Start of SUPPLIED RECORDS

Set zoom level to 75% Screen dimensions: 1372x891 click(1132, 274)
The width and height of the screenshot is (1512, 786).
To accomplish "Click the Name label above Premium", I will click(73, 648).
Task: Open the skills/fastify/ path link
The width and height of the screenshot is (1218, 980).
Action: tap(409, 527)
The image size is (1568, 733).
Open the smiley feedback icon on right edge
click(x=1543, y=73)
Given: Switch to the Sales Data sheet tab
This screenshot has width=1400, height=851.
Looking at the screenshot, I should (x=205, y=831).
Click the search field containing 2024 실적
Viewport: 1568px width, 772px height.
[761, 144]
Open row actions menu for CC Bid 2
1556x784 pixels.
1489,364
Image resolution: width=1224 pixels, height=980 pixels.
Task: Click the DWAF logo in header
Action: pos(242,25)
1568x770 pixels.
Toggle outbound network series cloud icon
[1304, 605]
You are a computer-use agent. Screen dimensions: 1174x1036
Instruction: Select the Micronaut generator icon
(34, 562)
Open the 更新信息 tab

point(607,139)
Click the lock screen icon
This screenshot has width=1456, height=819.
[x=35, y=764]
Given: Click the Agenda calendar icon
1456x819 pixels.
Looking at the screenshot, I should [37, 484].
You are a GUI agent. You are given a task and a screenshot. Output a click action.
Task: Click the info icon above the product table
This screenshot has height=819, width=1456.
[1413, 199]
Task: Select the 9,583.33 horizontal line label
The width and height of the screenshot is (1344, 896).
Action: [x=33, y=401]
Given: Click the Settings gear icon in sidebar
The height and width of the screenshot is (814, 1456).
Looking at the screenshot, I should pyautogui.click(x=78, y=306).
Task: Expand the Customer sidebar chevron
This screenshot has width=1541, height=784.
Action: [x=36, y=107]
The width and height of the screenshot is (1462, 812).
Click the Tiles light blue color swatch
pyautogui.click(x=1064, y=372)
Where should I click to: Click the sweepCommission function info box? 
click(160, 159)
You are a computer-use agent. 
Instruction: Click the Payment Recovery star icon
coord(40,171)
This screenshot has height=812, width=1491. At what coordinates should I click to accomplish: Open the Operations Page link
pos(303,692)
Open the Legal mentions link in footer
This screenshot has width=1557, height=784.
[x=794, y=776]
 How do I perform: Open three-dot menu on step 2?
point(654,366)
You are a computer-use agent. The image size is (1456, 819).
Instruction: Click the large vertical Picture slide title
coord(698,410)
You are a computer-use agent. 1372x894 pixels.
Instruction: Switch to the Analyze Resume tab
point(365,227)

End of SUPPLIED RECORDS

#### PROBLEM:
Reprint exactly the lines above that start at the one with "This screenshot has width=1400, height=851." and end at the one with "Given: Click the Agenda calendar icon", keeping both and adding none.

#### SOLUTION TO THE PROBLEM:
This screenshot has width=1400, height=851.
Looking at the screenshot, I should (x=205, y=831).
Click the search field containing 2024 실적
Viewport: 1568px width, 772px height.
[761, 144]
Open row actions menu for CC Bid 2
1556x784 pixels.
1489,364
Image resolution: width=1224 pixels, height=980 pixels.
Task: Click the DWAF logo in header
Action: pos(242,25)
1568x770 pixels.
Toggle outbound network series cloud icon
[1304, 605]
You are a computer-use agent. Screen dimensions: 1174x1036
Instruction: Select the Micronaut generator icon
(34, 562)
Open the 更新信息 tab

point(607,139)
Click the lock screen icon
This screenshot has width=1456, height=819.
[x=35, y=764]
Given: Click the Agenda calendar icon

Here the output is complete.